*What you have to do*: Whenever a line below holds the word "image", copy that line.

*Records supplied*:
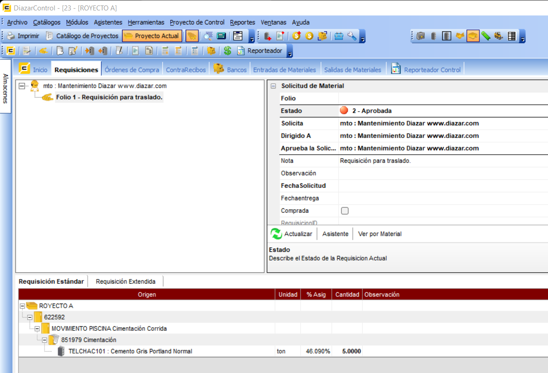This screenshot has height=373, width=548.
Task: Collapse the 851979 Cimentación node
Action: [x=45, y=340]
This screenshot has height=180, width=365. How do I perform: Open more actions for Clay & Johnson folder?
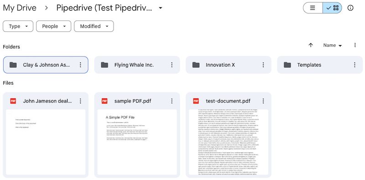coord(81,65)
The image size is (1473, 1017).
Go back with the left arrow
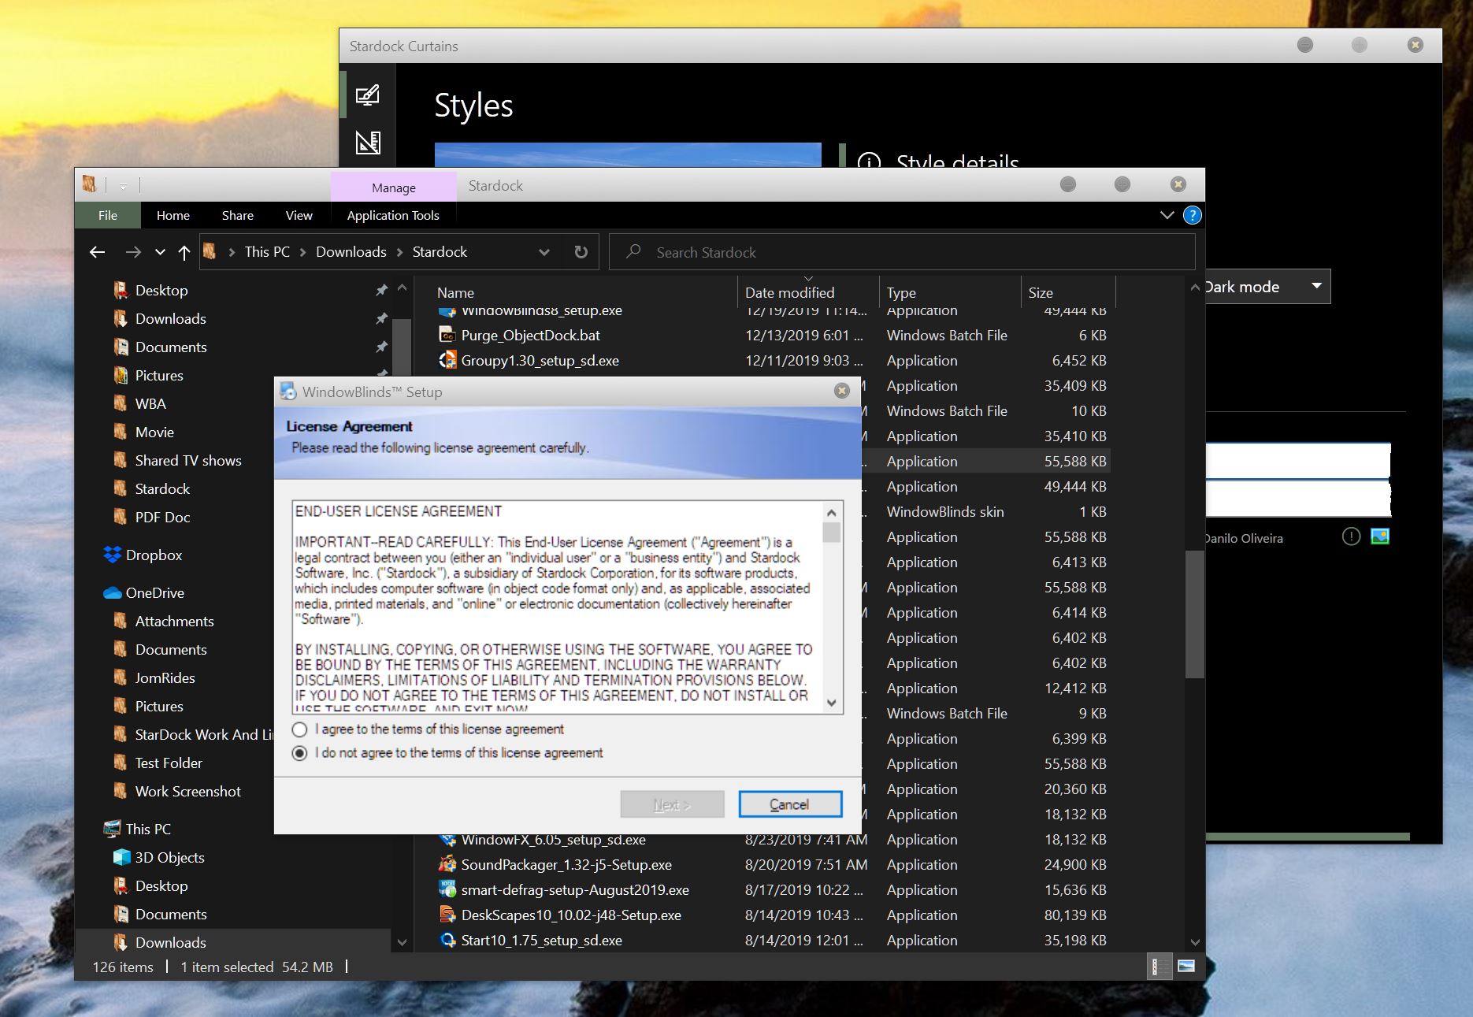pos(98,252)
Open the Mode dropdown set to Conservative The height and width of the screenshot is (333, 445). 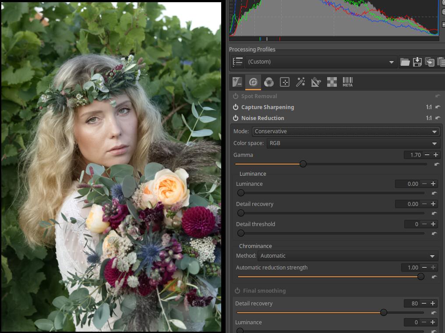pos(346,131)
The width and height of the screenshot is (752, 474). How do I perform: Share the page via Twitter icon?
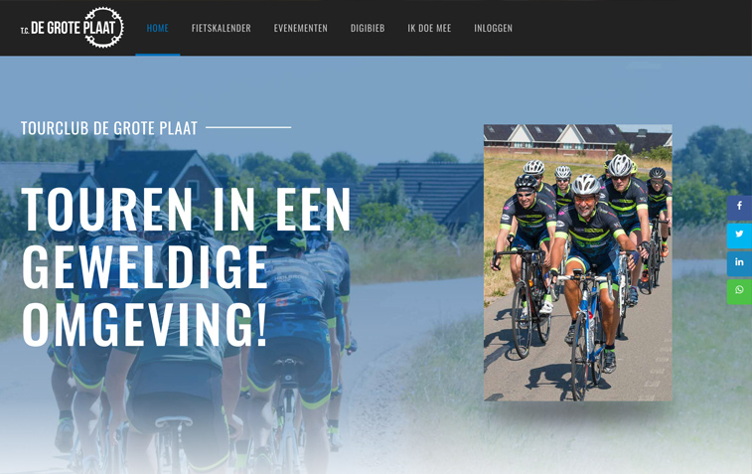click(739, 236)
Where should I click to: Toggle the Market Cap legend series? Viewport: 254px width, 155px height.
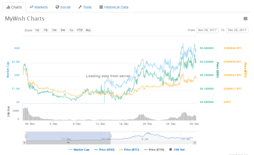(79, 150)
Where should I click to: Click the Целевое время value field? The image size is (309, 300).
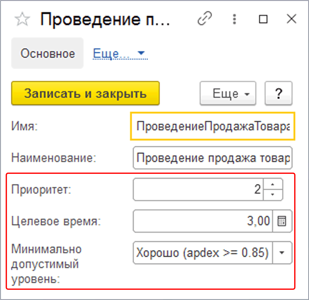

*Expected answer*:
The image size is (1473, 1017).
Where should I click to: Click the Целевое время value field? The image size is (309, 300).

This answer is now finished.